(AIM OF THE TASK): Continue the piece on Emmy Noether and Martine Rothblatt as women in STEM, picking up after its last sentence.

== PASSAGE FOR REVIEW ==

Female Heroes in STEM: Emmy Noether and Martine Rothblatt

Emmy Noether(left), and Martine Rothblatt (right).

Female leaders in STEM (Science, Technology, Engineering, and Math) are few and far between, and Jewish female role models in those fields are even harder to find. Enter Emmy Noether, a 19th-century mathematician ahead of her time not only because of the concepts that she studied, but also because as a woman, she was studying them at all. Known today as one of the most influential mathematicians ever to have lived, Noether overcame disrespect and disbelief from her male colleagues, as well as undercompensation to become the “mother of modern algebra.” Born into a time much more accepting of female scientists than Noether’s era, Martine Rothblatt founded her own biotech company to spearhead research that, among other incredible feats, helped save her daughter’s life. With determination as their power and pencils as their tools, Noether and Rothblatt are superheros whose hard work and intellect propelled them to defy the odds and make contributions to the world that will outlive them.

===
== EXTRACTED INFORMATION ==

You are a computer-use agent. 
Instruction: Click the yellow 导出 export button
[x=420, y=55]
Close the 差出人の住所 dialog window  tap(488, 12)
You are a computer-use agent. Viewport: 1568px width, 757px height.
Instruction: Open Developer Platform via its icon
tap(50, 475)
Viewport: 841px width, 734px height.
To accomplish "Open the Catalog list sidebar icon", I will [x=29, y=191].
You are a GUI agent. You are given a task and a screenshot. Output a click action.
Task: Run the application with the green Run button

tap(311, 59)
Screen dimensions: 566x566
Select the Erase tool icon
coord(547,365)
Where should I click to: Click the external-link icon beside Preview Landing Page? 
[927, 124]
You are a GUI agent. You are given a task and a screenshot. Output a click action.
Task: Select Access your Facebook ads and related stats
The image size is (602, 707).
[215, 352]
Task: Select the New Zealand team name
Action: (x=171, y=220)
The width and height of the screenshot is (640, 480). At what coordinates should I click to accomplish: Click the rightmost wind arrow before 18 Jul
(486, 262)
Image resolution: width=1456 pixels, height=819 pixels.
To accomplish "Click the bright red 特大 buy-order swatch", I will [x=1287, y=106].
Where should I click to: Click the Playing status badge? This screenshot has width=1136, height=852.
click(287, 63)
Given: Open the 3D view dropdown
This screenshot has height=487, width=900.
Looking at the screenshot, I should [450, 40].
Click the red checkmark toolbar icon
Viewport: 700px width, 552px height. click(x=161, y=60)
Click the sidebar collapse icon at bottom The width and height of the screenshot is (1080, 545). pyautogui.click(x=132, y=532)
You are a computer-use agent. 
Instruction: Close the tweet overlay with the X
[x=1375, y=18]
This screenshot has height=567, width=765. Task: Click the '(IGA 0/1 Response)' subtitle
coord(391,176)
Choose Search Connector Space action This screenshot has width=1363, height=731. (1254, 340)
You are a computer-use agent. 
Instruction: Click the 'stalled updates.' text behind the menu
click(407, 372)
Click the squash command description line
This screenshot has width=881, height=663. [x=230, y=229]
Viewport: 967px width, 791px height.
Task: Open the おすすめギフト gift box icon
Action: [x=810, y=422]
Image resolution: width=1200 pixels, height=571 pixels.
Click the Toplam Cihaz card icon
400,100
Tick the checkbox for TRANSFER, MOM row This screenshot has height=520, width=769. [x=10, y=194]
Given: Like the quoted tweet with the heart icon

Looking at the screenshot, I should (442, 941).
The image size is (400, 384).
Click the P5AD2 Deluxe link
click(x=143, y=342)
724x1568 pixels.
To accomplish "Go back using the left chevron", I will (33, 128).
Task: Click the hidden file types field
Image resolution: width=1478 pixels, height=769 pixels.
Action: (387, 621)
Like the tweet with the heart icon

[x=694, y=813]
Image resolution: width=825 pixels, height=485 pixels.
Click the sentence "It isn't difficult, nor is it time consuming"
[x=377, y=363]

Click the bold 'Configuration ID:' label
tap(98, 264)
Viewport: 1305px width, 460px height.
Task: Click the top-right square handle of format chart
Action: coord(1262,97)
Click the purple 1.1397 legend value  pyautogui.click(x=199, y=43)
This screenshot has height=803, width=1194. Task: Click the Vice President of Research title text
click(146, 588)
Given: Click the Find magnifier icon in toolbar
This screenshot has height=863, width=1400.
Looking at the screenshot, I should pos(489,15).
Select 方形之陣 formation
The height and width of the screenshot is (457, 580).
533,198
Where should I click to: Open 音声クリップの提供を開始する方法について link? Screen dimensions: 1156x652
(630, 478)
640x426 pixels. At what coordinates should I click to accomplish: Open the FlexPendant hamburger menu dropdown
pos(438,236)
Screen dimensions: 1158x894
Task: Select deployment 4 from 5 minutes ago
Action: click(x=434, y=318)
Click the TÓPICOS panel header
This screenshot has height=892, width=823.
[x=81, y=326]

===

(RESPONSE BOX):
Emmy Noether

Albert Einstein said it best: Emmy Noether was “the most significant creative mathematical genius thus far produced since the higher education of women began.” Constantly underpaid and underrecognized, Noether defied the odds for Jewish women in early 20th-century Germany and pioneered the development of modern abstract algebra.

Born in Erlangen, Germany in 1882, Noether followed her brother and her father into the world of mathematics at the University of Erlangen. One of two women at a school with over 900 students, Noether was only permitted to audit classes instead of fully participate because of her gender. In 1907, she earned her Ph.D. in mathematics from Erlangen, and for the next seven years, she taught at the school but was not compensated for her work. 

In 1915, Noether moved to the University of Göttingen where she worked and lectured as an “assistant” under the name of male colleague David Hilbert. She received no salary until 1923. During her time at Göttingen, Noether proved a theorem, now known simply as “Noether’s theorem,” that has been called one of the most important theorems in the development of modern physics.

While her theorem about conservation laws and symmetry bears her name, Noether is best known among mathematicians for her work in developing abstract algebra. Noether’s influence on her students was palpable; much of her work was disseminated via the renowned text Moderne Algebra by student B.L. Van der Waerden. Many members of the famed Bourbaki group were also influenced by Noether’s lectures.

Noether was forced out of her job at Göttingen during Hitler’s rise in 1933 as she was not only Jewish, but also female with left-leaning politics. With the help of the Rockefeller Foundation, Noether moved to the United States and found a position at Bryn Mawr College teaching young female mathematicians. She also lectured once a week at Princeton University.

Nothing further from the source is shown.